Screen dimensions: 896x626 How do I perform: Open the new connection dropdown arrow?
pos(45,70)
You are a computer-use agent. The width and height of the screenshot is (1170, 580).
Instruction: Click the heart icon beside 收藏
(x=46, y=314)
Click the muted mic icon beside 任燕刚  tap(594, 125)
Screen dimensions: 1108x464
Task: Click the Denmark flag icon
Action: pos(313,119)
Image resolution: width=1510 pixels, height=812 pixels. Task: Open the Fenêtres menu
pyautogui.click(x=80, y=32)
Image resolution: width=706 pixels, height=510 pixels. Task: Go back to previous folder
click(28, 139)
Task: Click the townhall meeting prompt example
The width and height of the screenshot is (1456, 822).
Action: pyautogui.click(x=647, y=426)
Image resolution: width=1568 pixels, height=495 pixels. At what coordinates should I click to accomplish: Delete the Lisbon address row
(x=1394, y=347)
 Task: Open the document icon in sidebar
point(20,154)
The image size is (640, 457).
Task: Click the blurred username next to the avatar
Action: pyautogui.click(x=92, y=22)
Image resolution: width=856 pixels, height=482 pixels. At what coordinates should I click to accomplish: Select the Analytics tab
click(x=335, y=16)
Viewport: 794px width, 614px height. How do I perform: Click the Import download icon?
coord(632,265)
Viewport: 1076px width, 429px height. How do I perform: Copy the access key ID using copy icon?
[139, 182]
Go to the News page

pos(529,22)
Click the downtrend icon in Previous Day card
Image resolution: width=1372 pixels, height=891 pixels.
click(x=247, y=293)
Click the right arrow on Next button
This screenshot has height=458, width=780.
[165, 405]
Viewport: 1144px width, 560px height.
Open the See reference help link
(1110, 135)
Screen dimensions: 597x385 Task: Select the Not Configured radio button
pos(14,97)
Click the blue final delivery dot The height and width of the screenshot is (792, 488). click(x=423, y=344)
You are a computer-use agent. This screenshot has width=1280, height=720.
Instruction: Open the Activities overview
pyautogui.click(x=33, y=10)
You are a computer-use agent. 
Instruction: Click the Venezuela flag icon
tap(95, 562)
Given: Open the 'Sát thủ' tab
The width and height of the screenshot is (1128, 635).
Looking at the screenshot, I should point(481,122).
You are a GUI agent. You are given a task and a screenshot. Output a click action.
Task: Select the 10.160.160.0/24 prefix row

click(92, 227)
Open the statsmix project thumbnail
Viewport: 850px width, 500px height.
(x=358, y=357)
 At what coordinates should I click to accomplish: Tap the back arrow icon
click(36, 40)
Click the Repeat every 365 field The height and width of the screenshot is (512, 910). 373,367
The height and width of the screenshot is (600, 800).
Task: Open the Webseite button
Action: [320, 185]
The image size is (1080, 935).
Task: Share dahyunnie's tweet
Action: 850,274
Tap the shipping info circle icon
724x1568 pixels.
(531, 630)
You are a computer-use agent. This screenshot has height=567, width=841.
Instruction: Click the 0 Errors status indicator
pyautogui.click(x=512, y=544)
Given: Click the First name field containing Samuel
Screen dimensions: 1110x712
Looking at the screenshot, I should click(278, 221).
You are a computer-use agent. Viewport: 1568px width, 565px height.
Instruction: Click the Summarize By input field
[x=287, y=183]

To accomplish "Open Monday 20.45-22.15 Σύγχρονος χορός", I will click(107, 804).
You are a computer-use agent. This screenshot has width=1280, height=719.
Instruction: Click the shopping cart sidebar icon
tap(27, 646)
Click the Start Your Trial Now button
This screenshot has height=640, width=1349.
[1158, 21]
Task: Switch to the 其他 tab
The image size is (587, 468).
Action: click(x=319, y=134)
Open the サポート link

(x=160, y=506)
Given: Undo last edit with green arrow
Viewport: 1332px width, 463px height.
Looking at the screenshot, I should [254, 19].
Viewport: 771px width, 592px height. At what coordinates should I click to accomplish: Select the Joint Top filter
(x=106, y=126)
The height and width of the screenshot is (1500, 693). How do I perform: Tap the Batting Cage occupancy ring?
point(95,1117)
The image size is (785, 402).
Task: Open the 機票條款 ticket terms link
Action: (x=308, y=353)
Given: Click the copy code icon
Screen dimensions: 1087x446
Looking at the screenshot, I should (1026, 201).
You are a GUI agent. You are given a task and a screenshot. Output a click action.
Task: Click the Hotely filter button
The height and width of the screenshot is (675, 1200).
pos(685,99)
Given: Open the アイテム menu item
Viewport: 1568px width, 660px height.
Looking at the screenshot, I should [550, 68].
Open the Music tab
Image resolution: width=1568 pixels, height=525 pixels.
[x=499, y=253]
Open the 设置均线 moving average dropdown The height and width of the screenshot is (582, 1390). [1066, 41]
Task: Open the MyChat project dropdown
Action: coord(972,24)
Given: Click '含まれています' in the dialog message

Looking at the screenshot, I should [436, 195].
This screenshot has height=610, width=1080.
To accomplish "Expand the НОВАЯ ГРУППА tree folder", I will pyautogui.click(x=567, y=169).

☆ ☆ ☆ ☆ ☆ ☆ ☆

TASK BRIEF:
Nothing should be dropped. Retype each line above as it is.

TASK RESPONSE:
Screen dimensions: 896x626 How do I perform: Open the new connection dropdown arrow?
pos(45,70)
You are a computer-use agent. The width and height of the screenshot is (1170, 580).
Instruction: Click the heart icon beside 收藏
(x=46, y=314)
Click the muted mic icon beside 任燕刚  tap(594, 125)
Screen dimensions: 1108x464
Task: Click the Denmark flag icon
Action: pos(313,119)
Image resolution: width=1510 pixels, height=812 pixels. Task: Open the Fenêtres menu
pyautogui.click(x=80, y=32)
Image resolution: width=706 pixels, height=510 pixels. Task: Go back to previous folder
click(28, 139)
Task: Click the townhall meeting prompt example
The width and height of the screenshot is (1456, 822).
Action: pyautogui.click(x=647, y=426)
Image resolution: width=1568 pixels, height=495 pixels. At what coordinates should I click to accomplish: Delete the Lisbon address row
(x=1394, y=347)
 Task: Open the document icon in sidebar
point(20,154)
The image size is (640, 457).
Task: Click the blurred username next to the avatar
Action: pyautogui.click(x=92, y=22)
Image resolution: width=856 pixels, height=482 pixels. At what coordinates should I click to accomplish: Select the Analytics tab
click(x=335, y=16)
Viewport: 794px width, 614px height. How do I perform: Click the Import download icon?
coord(632,265)
Viewport: 1076px width, 429px height. How do I perform: Copy the access key ID using copy icon?
[139, 182]
Go to the News page

pos(529,22)
Click the downtrend icon in Previous Day card
Image resolution: width=1372 pixels, height=891 pixels.
click(x=247, y=293)
Click the right arrow on Next button
This screenshot has height=458, width=780.
[165, 405]
Viewport: 1144px width, 560px height.
Open the See reference help link
(1110, 135)
Screen dimensions: 597x385 Task: Select the Not Configured radio button
pos(14,97)
Click the blue final delivery dot The height and width of the screenshot is (792, 488). click(x=423, y=344)
You are a computer-use agent. This screenshot has width=1280, height=720.
Instruction: Open the Activities overview
pyautogui.click(x=33, y=10)
You are a computer-use agent. 
Instruction: Click the Venezuela flag icon
tap(95, 562)
Given: Open the 'Sát thủ' tab
The width and height of the screenshot is (1128, 635).
Looking at the screenshot, I should point(481,122).
You are a GUI agent. You are given a task and a screenshot. Output a click action.
Task: Select the 10.160.160.0/24 prefix row

click(92, 227)
Open the statsmix project thumbnail
Viewport: 850px width, 500px height.
(x=358, y=357)
 At what coordinates should I click to accomplish: Tap the back arrow icon
click(36, 40)
Click the Repeat every 365 field The height and width of the screenshot is (512, 910). 373,367
The height and width of the screenshot is (600, 800).
Task: Open the Webseite button
Action: [320, 185]
The image size is (1080, 935).
Task: Share dahyunnie's tweet
Action: 850,274
Tap the shipping info circle icon
724x1568 pixels.
(531, 630)
You are a computer-use agent. This screenshot has height=567, width=841.
Instruction: Click the 0 Errors status indicator
pyautogui.click(x=512, y=544)
Given: Click the First name field containing Samuel
Screen dimensions: 1110x712
Looking at the screenshot, I should click(278, 221).
You are a computer-use agent. Viewport: 1568px width, 565px height.
Instruction: Click the Summarize By input field
[x=287, y=183]

To accomplish "Open Monday 20.45-22.15 Σύγχρονος χορός", I will click(107, 804).
You are a computer-use agent. This screenshot has width=1280, height=719.
Instruction: Click the shopping cart sidebar icon
tap(27, 646)
Click the Start Your Trial Now button
This screenshot has height=640, width=1349.
[1158, 21]
Task: Switch to the 其他 tab
The image size is (587, 468).
Action: click(x=319, y=134)
Open the サポート link

(x=160, y=506)
Given: Undo last edit with green arrow
Viewport: 1332px width, 463px height.
Looking at the screenshot, I should [254, 19].
Viewport: 771px width, 592px height. At what coordinates should I click to accomplish: Select the Joint Top filter
(x=106, y=126)
The height and width of the screenshot is (1500, 693). How do I perform: Tap the Batting Cage occupancy ring?
point(95,1117)
The image size is (785, 402).
Task: Open the 機票條款 ticket terms link
Action: (x=308, y=353)
Given: Click the copy code icon
Screen dimensions: 1087x446
Looking at the screenshot, I should (1026, 201).
You are a GUI agent. You are given a task and a screenshot. Output a click action.
Task: Click the Hotely filter button
The height and width of the screenshot is (675, 1200).
pos(685,99)
Given: Open the アイテム menu item
Viewport: 1568px width, 660px height.
Looking at the screenshot, I should [550, 68].
Open the Music tab
Image resolution: width=1568 pixels, height=525 pixels.
[x=499, y=253]
Open the 设置均线 moving average dropdown The height and width of the screenshot is (582, 1390). [1066, 41]
Task: Open the MyChat project dropdown
Action: coord(972,24)
Given: Click '含まれています' in the dialog message

Looking at the screenshot, I should [436, 195].
This screenshot has height=610, width=1080.
To accomplish "Expand the НОВАЯ ГРУППА tree folder", I will pyautogui.click(x=567, y=169).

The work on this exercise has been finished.